Anthropic has released Claude Opus 4.8 and separately introduced dynamic workflows for Claude Code.
Introducing Claude Opus 4.8: it builds on Opus 4.7 with sharper judgment, more honesty about its own progress, and the ability to work independently for longer than its predecessors.
Available today at the same price. pic.twitter.com/EufxL7T1kb
— Claude (@claudeai) May 28, 2026
This tool enables AI to autonomously write orchestration scripts that launch dozens or hundreds of parallel sub-agents and verify their work before delivering results to the user.
It is designed for complex tasks in large codebases, including security audits, bug detection, framework and programming language migration, and project modernization.
The feature is available in a beta testing mode within the command-line interface of Claude Code, the desktop version, and the VS Code extension, as well as through API, Amazon Bedrock, Vertex AI, and Microsoft Foundry.
The mode can be initiated with a direct command to create a workflow or through ultracode. It maximizes computational efforts and allows the model to autonomously decide when to employ a multi-step approach.
Anthropic has warned that dynamic workflows consume significantly more tokens than a standard Claude Code session.
The model breaks down tasks into subtasks, distributes them among parallel agents, and then consolidates the outputs after mutual verification and attempts to refute the proposed solutions.
As an example, Anthropic cited the migration of Bun from the Zig programming language to Rust. Developer Jared Samner utilized dynamic workflows to generate approximately 750,000 lines of Rust code. The port achieved a 99.8% pass rate on the existing test suite, with the process from the first commit to merging taking 11 days. Anthropic noted that this version is not yet in production.
Performance metrics for the new Opus 4.8 model include:
- 69.2% in SWE-Bench Pro;
- 49.8% in Humanity’s Last Exam without tools and 57.9% with them;
- 83.4% in OSWorld-Verified;
- 1890 points in GDPval-AA;
- 53.9% in Finance Agent v2.
In Terminal-Bench 2.1, Opus 4.8 fell short of GPT-5.5, scoring 74.6% compared to 78.2%.

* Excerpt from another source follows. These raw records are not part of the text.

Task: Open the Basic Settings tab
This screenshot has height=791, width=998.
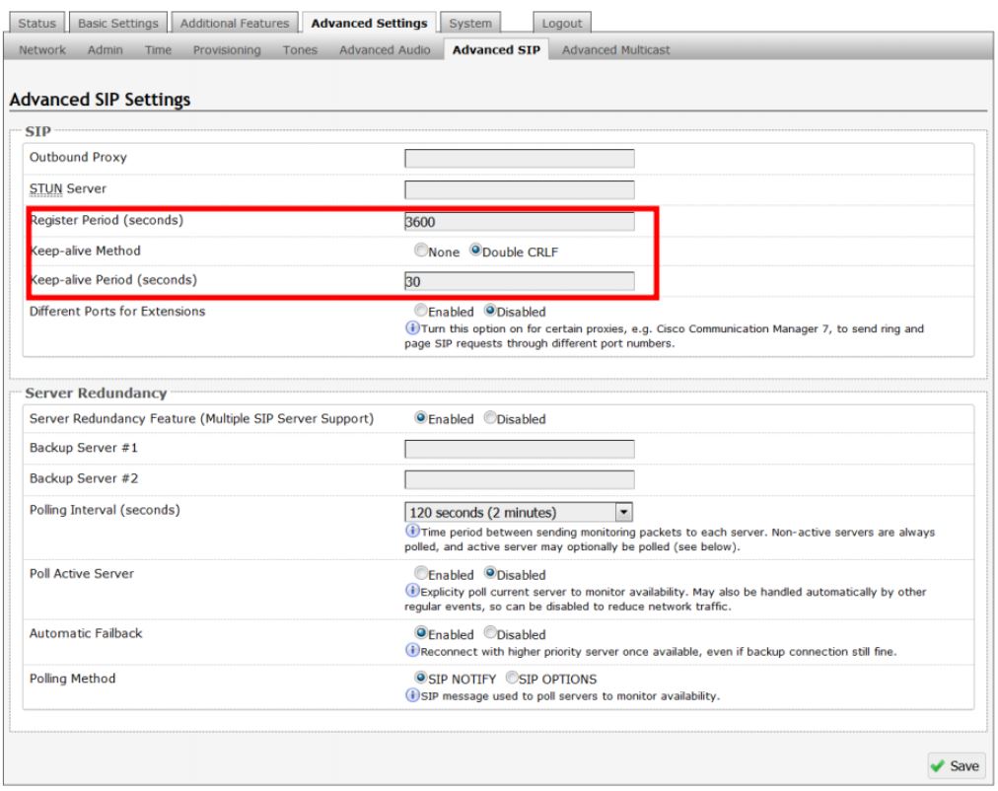Action: 120,23
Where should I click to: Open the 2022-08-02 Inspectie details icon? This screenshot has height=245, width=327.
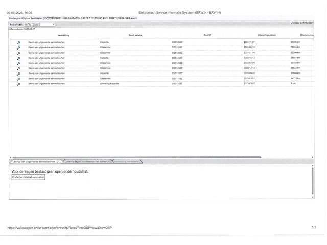coord(18,74)
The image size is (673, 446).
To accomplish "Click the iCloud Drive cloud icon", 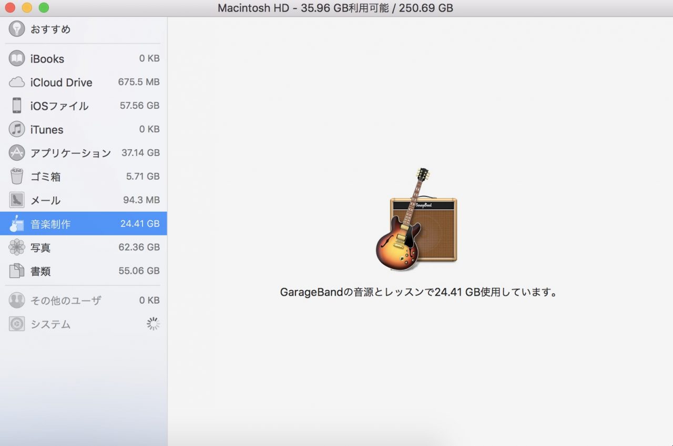I will point(17,82).

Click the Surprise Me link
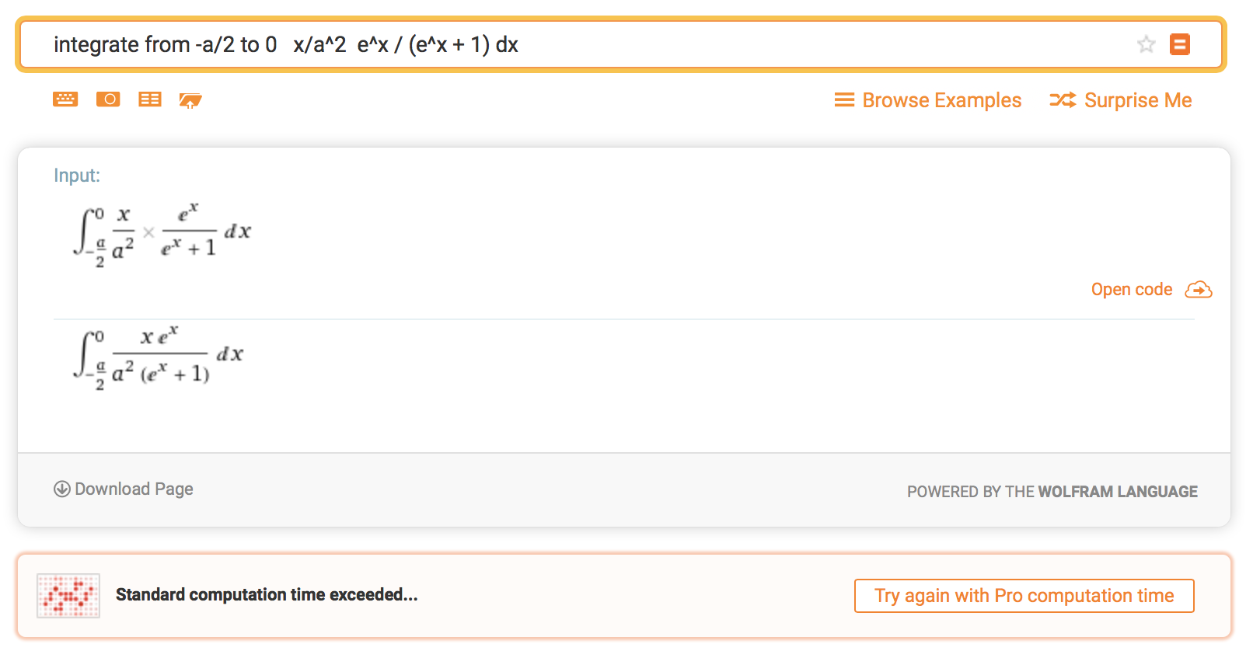pos(1138,100)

Anthropic stated that Opus 4.8 has become noticeably "more honest" in performing agent tasks: the model more frequently indicates uncertainty, less often claims unverified progress, and better identifies issues in its own code before delivering results to the user.
As a reminder, in May, Anthropic published its first report on Project Glasswing—a vulnerability detection program using the Claude Mythos model.